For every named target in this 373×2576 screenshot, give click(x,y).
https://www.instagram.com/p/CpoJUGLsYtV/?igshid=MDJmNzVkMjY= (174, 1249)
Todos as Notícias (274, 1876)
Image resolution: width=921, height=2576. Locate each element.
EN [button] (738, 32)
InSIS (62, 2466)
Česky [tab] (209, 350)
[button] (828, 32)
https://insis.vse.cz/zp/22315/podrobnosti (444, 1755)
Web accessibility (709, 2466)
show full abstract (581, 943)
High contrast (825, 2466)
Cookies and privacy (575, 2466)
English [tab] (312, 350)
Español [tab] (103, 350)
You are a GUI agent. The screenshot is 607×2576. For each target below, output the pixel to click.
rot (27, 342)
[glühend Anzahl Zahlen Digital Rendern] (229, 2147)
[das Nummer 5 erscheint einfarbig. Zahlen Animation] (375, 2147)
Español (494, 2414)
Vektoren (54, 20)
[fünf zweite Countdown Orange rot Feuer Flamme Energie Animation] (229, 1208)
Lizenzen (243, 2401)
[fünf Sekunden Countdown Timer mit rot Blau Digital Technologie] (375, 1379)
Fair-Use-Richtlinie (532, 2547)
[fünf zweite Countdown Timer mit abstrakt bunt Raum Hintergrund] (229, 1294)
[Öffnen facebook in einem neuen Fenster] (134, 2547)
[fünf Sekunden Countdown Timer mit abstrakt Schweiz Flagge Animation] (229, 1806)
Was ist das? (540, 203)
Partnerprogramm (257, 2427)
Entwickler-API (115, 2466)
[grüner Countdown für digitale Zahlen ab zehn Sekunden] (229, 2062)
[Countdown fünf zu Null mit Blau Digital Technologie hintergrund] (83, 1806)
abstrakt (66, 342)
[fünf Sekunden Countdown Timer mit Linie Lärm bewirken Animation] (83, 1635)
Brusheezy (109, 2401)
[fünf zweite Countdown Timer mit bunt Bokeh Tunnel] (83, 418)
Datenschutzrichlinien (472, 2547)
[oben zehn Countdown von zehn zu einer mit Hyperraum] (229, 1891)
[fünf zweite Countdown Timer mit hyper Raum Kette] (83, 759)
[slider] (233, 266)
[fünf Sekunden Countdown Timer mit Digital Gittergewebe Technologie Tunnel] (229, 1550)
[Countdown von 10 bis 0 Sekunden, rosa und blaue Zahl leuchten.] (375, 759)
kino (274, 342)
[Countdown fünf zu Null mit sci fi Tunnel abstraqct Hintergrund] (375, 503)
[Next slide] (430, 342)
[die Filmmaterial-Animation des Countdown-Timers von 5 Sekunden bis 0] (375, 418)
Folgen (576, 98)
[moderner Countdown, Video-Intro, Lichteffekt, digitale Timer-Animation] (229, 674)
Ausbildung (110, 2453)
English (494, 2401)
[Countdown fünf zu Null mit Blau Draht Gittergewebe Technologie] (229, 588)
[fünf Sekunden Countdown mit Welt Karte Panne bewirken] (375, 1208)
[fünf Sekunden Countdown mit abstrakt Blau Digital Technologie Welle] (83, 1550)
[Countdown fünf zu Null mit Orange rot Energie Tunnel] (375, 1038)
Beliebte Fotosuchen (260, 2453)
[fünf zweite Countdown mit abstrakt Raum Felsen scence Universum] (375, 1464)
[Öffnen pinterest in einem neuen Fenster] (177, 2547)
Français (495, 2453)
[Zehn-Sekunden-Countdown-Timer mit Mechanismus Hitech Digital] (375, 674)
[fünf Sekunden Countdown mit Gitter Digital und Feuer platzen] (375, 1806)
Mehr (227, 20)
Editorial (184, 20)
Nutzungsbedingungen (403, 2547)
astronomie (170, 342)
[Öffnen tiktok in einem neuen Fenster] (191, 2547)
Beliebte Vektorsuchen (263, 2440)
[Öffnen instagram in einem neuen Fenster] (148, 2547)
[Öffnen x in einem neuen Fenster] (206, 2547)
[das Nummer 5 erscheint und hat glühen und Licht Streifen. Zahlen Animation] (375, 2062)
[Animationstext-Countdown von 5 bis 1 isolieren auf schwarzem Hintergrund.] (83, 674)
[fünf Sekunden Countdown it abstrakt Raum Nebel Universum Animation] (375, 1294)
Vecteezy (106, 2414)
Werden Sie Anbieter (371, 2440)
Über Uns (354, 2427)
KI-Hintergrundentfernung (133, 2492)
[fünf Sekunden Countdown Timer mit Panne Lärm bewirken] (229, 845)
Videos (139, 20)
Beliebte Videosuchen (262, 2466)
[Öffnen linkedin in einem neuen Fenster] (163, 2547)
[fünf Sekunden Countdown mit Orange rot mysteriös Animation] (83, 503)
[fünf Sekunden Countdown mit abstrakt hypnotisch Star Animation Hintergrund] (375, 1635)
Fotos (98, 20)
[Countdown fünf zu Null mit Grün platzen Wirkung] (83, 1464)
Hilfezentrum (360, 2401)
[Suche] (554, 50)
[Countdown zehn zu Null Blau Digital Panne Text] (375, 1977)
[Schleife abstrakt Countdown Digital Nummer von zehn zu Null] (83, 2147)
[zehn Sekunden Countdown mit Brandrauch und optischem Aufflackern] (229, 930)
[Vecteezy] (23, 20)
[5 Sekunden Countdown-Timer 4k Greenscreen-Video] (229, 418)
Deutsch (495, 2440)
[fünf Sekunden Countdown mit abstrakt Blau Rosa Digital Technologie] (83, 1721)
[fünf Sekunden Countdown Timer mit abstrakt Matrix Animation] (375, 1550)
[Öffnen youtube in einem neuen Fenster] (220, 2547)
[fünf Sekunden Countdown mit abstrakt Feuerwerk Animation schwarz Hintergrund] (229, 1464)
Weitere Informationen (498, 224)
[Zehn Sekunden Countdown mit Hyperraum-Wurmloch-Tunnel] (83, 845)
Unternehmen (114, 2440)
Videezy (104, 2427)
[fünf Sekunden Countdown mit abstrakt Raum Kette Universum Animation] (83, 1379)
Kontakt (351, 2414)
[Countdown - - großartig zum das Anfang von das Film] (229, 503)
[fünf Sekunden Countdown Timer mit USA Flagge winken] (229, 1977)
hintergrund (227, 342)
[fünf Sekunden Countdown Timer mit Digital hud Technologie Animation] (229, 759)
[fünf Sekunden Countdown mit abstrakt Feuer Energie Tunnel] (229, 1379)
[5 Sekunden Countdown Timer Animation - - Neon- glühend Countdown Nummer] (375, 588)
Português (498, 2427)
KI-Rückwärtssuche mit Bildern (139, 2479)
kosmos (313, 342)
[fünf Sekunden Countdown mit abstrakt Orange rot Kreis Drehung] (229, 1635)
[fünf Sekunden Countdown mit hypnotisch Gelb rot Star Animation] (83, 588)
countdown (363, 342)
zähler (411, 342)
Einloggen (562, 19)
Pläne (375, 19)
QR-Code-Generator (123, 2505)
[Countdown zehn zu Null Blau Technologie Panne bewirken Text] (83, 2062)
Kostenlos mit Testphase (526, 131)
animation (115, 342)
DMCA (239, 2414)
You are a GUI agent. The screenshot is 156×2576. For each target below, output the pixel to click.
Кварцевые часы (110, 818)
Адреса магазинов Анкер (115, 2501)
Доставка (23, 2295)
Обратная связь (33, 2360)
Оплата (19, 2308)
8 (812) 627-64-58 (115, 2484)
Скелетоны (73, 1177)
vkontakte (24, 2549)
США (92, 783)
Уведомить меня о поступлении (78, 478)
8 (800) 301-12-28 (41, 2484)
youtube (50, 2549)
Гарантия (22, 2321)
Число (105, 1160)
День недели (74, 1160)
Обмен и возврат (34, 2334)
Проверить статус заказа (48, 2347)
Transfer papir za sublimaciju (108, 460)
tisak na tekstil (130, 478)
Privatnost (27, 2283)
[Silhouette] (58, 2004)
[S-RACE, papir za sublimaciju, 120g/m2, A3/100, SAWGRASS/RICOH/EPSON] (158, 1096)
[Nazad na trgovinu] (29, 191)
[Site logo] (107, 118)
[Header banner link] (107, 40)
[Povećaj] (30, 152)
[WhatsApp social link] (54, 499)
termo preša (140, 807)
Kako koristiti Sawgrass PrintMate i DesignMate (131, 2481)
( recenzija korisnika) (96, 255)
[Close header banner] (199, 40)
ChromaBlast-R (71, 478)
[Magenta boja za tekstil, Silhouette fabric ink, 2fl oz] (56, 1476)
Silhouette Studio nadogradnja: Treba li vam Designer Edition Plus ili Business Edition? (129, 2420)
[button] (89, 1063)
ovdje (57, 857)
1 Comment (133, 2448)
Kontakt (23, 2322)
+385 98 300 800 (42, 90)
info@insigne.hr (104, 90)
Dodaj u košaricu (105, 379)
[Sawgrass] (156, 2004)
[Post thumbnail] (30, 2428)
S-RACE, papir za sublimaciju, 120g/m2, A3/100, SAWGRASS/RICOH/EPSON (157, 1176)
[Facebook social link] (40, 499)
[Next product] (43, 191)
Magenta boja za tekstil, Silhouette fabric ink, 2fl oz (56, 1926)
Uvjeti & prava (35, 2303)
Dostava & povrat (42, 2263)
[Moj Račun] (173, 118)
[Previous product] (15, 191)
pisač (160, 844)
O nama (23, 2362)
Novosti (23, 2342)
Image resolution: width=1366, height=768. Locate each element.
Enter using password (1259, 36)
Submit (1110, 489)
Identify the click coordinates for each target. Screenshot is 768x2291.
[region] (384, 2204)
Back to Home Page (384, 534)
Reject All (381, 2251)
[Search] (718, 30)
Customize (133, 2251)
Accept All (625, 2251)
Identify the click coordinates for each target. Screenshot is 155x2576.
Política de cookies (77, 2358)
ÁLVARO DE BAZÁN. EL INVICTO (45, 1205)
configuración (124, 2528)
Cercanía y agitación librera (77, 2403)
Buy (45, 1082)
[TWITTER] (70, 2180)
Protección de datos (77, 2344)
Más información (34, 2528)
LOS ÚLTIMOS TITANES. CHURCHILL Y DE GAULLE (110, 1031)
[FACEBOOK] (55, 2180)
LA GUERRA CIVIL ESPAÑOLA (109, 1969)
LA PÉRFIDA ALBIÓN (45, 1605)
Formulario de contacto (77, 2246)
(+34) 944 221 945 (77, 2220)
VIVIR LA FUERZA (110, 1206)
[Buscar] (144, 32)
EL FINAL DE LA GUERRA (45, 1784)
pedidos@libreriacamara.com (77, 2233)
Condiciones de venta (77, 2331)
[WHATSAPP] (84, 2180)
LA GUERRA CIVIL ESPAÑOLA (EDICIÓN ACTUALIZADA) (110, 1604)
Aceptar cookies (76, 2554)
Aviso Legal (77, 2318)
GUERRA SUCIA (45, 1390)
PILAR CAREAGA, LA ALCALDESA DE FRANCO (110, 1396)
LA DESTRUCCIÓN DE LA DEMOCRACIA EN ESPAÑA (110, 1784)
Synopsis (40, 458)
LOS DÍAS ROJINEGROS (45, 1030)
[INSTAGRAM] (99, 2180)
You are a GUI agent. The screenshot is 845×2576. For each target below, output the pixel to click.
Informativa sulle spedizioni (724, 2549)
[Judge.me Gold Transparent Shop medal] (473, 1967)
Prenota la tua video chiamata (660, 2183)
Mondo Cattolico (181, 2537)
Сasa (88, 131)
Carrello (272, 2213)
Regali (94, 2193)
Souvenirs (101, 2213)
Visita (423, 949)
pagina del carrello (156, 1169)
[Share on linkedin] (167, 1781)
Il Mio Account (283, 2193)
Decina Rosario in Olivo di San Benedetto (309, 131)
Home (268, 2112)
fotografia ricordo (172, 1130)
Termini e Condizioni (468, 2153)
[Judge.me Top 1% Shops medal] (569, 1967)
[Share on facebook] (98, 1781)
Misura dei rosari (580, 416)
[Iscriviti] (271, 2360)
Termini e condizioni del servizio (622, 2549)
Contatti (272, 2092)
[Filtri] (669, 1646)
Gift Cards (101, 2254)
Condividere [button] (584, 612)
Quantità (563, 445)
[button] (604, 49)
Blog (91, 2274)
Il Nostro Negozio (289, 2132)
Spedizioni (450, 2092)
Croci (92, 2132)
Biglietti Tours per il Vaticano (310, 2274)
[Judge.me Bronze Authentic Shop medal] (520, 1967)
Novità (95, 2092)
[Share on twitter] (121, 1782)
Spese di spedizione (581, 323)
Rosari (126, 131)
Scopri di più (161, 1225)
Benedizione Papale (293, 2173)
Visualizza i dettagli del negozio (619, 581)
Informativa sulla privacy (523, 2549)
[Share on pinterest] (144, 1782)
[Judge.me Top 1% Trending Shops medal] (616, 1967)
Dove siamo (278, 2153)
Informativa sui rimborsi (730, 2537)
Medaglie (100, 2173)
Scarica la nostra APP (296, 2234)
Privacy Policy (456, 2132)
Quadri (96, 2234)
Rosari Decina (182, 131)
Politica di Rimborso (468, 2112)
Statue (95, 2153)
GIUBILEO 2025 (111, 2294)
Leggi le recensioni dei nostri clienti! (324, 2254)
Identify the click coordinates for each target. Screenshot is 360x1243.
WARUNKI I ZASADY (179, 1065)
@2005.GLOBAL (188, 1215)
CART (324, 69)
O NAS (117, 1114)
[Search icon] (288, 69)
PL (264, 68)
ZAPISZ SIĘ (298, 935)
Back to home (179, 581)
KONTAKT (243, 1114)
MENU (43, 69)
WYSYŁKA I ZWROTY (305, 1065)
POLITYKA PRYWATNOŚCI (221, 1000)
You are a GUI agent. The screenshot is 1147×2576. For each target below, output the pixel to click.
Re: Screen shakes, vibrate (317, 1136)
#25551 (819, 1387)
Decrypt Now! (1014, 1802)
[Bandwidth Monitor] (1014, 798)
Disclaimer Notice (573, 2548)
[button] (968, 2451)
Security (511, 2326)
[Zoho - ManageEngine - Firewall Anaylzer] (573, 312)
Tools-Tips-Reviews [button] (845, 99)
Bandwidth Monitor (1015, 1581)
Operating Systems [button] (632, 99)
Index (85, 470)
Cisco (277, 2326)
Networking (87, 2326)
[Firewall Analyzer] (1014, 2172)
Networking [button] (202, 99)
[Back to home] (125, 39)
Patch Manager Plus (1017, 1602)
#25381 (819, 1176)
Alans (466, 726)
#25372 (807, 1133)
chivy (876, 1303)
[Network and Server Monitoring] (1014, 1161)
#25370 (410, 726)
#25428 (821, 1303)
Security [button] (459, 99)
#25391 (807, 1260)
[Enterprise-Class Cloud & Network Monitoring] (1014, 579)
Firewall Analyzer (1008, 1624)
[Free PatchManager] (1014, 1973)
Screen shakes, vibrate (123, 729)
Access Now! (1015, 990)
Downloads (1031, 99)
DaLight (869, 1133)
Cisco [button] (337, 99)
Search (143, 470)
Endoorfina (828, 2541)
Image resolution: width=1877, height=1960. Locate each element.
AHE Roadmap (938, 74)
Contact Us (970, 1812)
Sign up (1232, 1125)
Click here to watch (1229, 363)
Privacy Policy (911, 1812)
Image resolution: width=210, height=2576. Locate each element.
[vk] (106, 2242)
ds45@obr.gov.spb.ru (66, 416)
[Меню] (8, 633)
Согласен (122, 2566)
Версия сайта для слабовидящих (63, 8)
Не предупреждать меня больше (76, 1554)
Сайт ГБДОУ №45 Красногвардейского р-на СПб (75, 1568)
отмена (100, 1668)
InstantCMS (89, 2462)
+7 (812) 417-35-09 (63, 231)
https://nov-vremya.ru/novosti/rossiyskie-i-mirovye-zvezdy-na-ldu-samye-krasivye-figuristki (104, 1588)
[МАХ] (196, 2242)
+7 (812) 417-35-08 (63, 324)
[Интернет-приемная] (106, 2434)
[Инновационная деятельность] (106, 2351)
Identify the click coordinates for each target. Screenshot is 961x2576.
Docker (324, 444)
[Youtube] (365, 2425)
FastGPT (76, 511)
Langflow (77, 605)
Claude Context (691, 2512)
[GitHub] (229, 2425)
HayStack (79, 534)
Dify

══════════════════════════════

▶ _WHAT YOU ARE ASKED TO DO_
Every line above from the line with "ds45@obr.gov.spb.ru (66, 416)" to the line with "InstantCMS (89, 2462)", inclusive, must be returned exactly; no other line belongs in the reply.

▶ _EXPECTED ANSWER_
ds45@obr.gov.spb.ru (66, 416)
[Меню] (8, 633)
Согласен (122, 2566)
Версия сайта для слабовидящих (63, 8)
Не предупреждать меня больше (76, 1554)
Сайт ГБДОУ №45 Красногвардейского р-на СПб (75, 1568)
отмена (100, 1668)
InstantCMS (89, 2462)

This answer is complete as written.